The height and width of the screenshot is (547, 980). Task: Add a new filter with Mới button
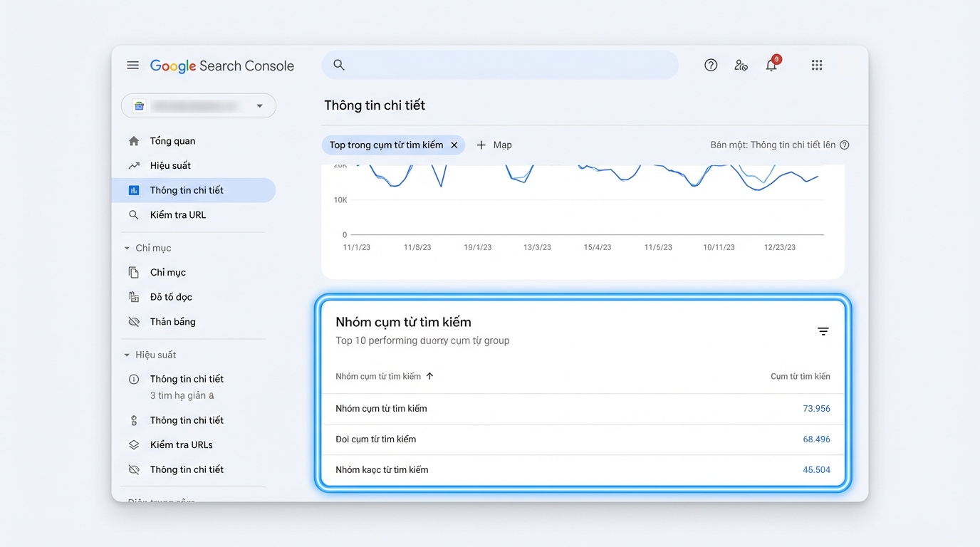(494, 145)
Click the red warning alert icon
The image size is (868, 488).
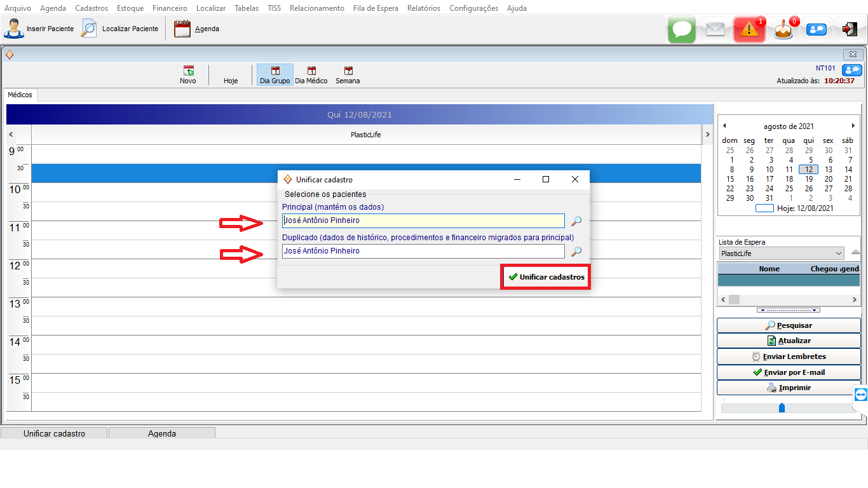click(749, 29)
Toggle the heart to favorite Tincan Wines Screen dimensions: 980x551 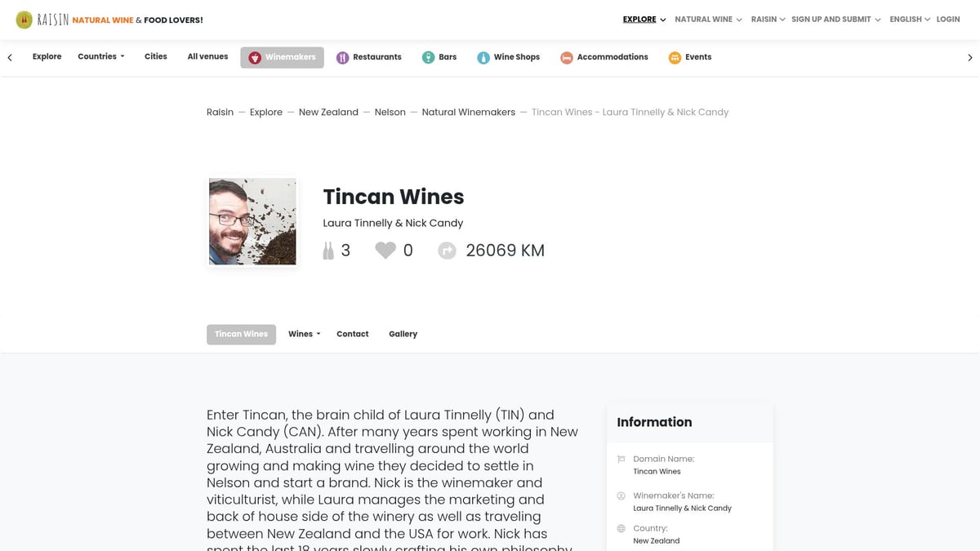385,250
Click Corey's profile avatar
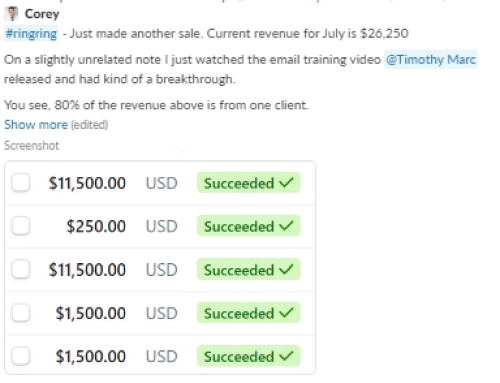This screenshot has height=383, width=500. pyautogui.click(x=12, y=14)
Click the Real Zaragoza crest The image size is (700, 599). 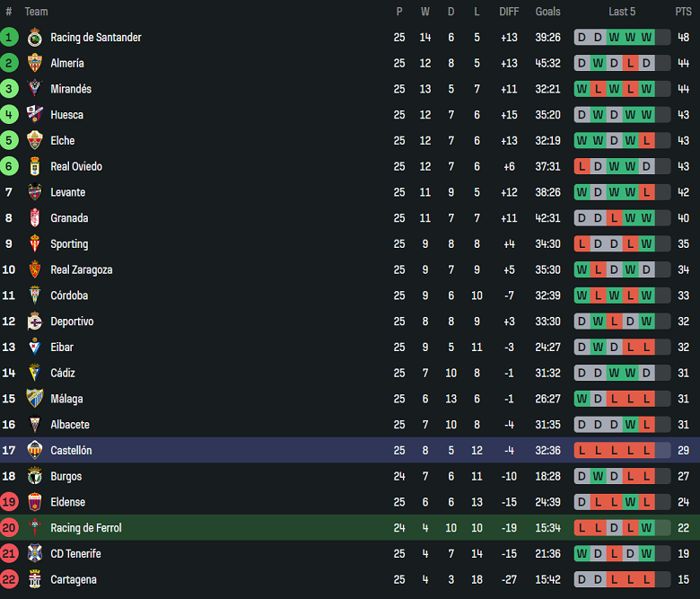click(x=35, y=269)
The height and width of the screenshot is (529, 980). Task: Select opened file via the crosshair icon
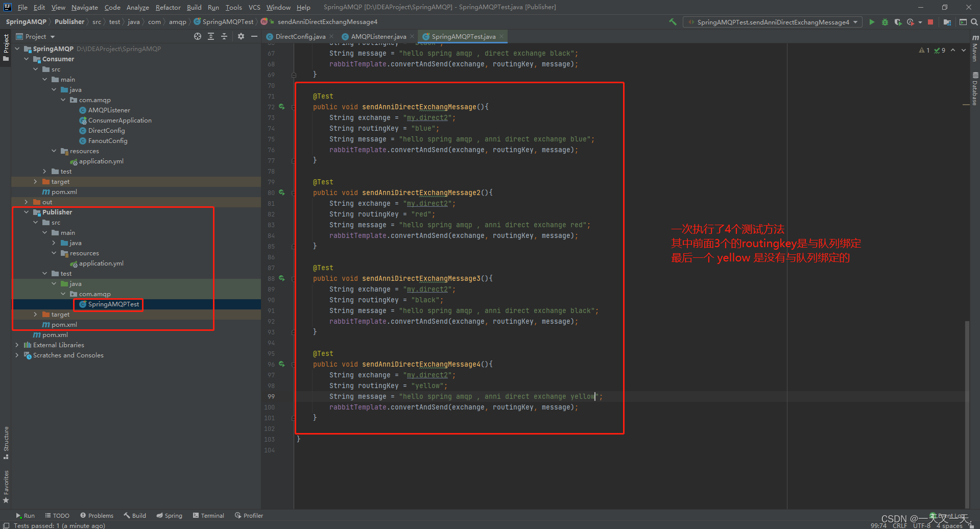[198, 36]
...
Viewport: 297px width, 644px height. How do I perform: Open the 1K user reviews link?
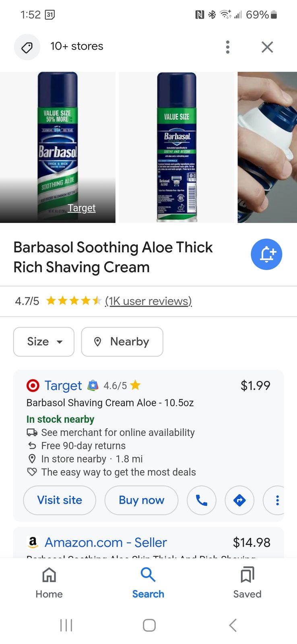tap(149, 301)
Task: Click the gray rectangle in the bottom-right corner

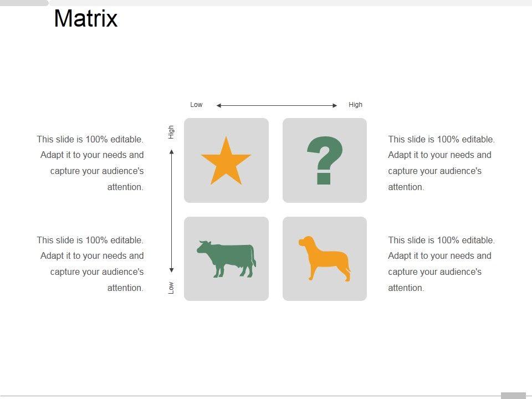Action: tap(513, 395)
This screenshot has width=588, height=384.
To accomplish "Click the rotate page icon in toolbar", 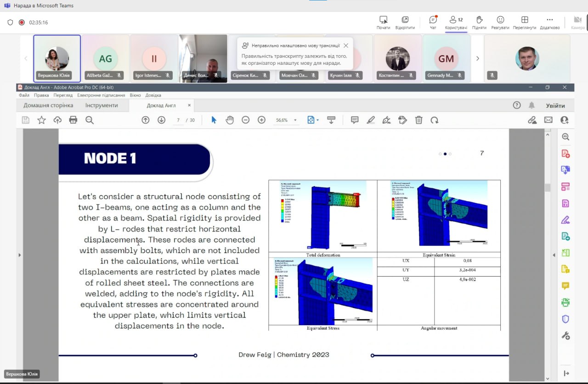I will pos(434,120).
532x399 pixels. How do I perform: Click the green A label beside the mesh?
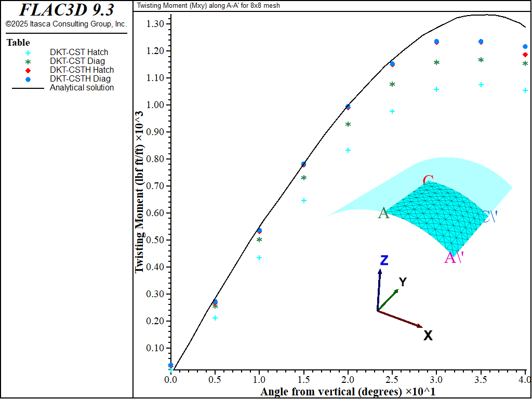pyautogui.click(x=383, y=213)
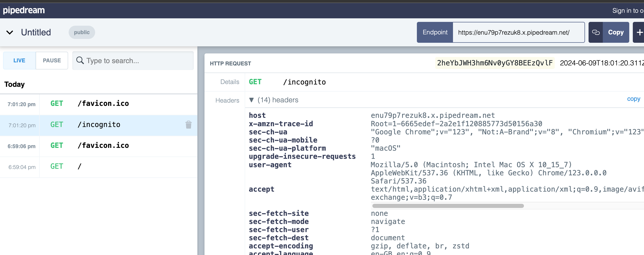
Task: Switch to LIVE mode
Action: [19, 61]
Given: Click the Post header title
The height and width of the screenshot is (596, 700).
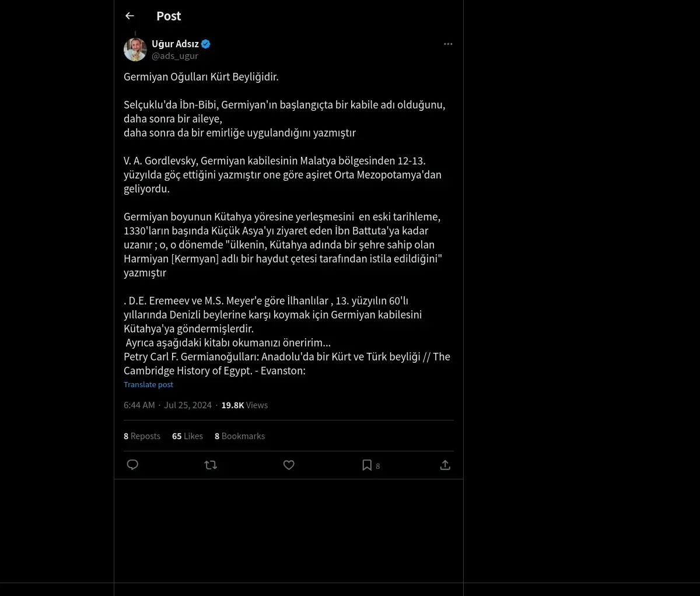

The task ▸
Repeat exactly the lines above from the one with "Given: Click the Post header title" up to and including the one with "The height and width of the screenshot is (596, 700).". No other line belongs in the reply.

Task output ▸
Given: Click the Post header title
The height and width of the screenshot is (596, 700).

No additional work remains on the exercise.